INSTRUCTION:
In the account of first hearing a favorite band, where had the friend taken the cassette from?

EXTRACT TO READ:
The first time I heard my favourite band

The first time I heard my favourite band

The first time I heard my favourite band

I will never forget the first time I heard my favorite band.

My best friend and I were at his house after school.

He hurried me into his room with urgency and told me in excited hushed tones to close the door. “What!?” I asked him as he stood there with his arm tucked away under his school jumper, holding some hidden treasure that from the look on his face was obviously about to expand our 13 year old’s perception of life and the universe.

He slowly and carefully pulled out the hidden arm to reveal the forbidden treasure: a cassette that he had taken from his eldest brother’s room, which was a crime punishable by being pinned to the floor and having your face slapped repeatedly until you proclaimed that the elder brother sitting on your chest was your master – and that you were really a girl that ate dog poo. But this was worth the risk.

“Wait until you hear THIS” he said, waving the cassette slowly back and forth in front of me as my body almost shook with the anticipation of what was about to be bestowed upon me.

I had always liked music – actually, you could say loved.

SUPPLIED MATERIAL:
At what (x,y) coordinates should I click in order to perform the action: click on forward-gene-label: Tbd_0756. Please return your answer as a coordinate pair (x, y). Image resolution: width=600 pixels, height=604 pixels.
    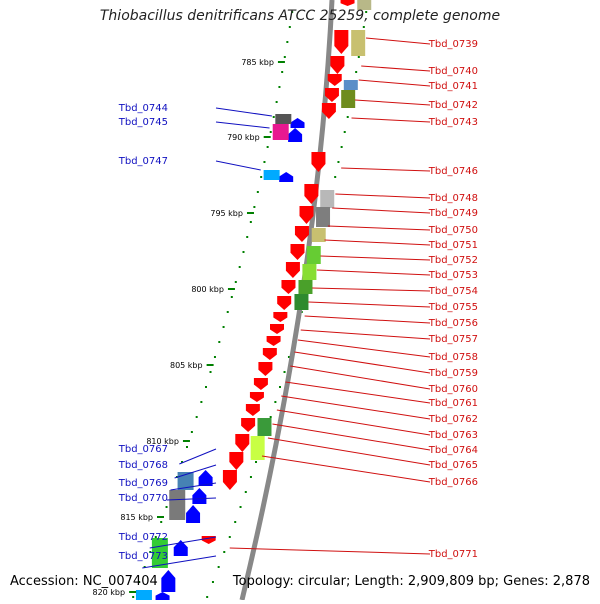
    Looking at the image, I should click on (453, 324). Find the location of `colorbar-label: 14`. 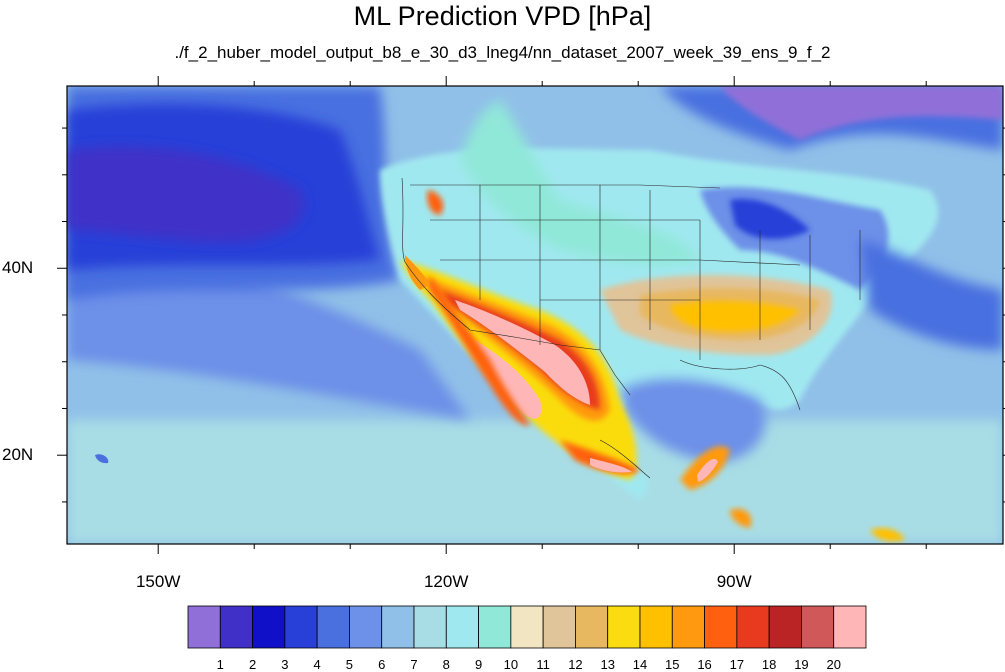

TASK SOLUTION:
From his eldest brother's room.